Amsterdam was where my mental crash finally happened. After thousands of miles and living a holiday lifestyle, instead of doing the usual things one does there, I decided to relax. It was my first time in the city, and I fell a little in love. It’s no coincidence that I’ve been back dozens of times. What a beautiful, comfortable, friendly place.
We spent the next couple of days enjoying the bars and brown cafés, walking, getting lost and drenched in torrential, and checking out the museums. Near the Spui book market, I found what would become my favourite bar in Amsterdam, De Beiaard. It’s a bit touristy, a bit expensive, but it has a conservatory which overlooks a turn in the road with trams, cars, bikes, and people to watch and a canal with occasional boats going by. Although I check out new places on each visit, I’ve been back to De Beiaard every time.
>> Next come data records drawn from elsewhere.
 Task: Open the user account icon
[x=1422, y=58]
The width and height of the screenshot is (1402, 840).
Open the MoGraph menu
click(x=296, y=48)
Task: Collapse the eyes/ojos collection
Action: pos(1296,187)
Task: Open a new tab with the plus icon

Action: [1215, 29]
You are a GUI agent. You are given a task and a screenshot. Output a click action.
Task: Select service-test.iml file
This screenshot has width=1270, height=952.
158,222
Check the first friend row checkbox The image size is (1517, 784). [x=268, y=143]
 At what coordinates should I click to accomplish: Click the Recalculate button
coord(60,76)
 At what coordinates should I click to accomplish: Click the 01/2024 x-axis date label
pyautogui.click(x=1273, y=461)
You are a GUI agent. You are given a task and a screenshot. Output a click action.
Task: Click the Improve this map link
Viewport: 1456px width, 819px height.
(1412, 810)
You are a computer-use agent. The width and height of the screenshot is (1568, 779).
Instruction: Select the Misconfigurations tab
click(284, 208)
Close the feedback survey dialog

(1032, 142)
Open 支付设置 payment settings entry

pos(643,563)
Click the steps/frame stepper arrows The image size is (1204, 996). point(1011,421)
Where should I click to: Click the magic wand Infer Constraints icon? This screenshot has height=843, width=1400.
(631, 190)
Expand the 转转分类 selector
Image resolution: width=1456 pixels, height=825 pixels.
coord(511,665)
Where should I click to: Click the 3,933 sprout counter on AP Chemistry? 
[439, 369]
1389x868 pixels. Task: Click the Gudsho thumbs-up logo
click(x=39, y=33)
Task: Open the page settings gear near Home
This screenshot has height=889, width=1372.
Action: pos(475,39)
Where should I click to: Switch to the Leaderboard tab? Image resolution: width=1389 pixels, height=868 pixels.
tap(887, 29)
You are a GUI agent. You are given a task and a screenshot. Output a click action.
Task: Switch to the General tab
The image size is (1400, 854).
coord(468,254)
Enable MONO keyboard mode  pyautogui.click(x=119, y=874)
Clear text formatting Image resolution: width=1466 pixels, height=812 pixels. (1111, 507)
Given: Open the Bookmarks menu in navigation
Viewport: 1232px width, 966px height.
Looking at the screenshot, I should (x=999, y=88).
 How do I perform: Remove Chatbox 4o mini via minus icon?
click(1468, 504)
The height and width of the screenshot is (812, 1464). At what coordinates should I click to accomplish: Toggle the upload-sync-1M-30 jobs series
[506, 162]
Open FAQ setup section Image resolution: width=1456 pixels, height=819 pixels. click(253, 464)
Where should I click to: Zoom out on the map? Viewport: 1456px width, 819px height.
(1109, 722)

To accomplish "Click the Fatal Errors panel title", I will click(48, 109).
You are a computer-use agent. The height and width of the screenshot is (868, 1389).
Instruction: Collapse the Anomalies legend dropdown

And that, readers, was almost it. We cruised down to Hook of Holland to pick up the HSS 1500 Stena Discovery high speed catamaran back to Harwich. When that route ran, it took 4 hours to cross the North Sea, and after watching X Men in the onboard cinema, there was just enough time to borrow £10 from Dave, having spent all of my money on the trip, and gamble that on blackjack. I won just enough to afford a souvenir Lego model of the Discovery. Job done.
Flash had the final drive, back to Cambridge. It went very smoothly, once he’d remembered to drive on the left side. 6 countries and I think about 4000 miles later, the North European tour was over.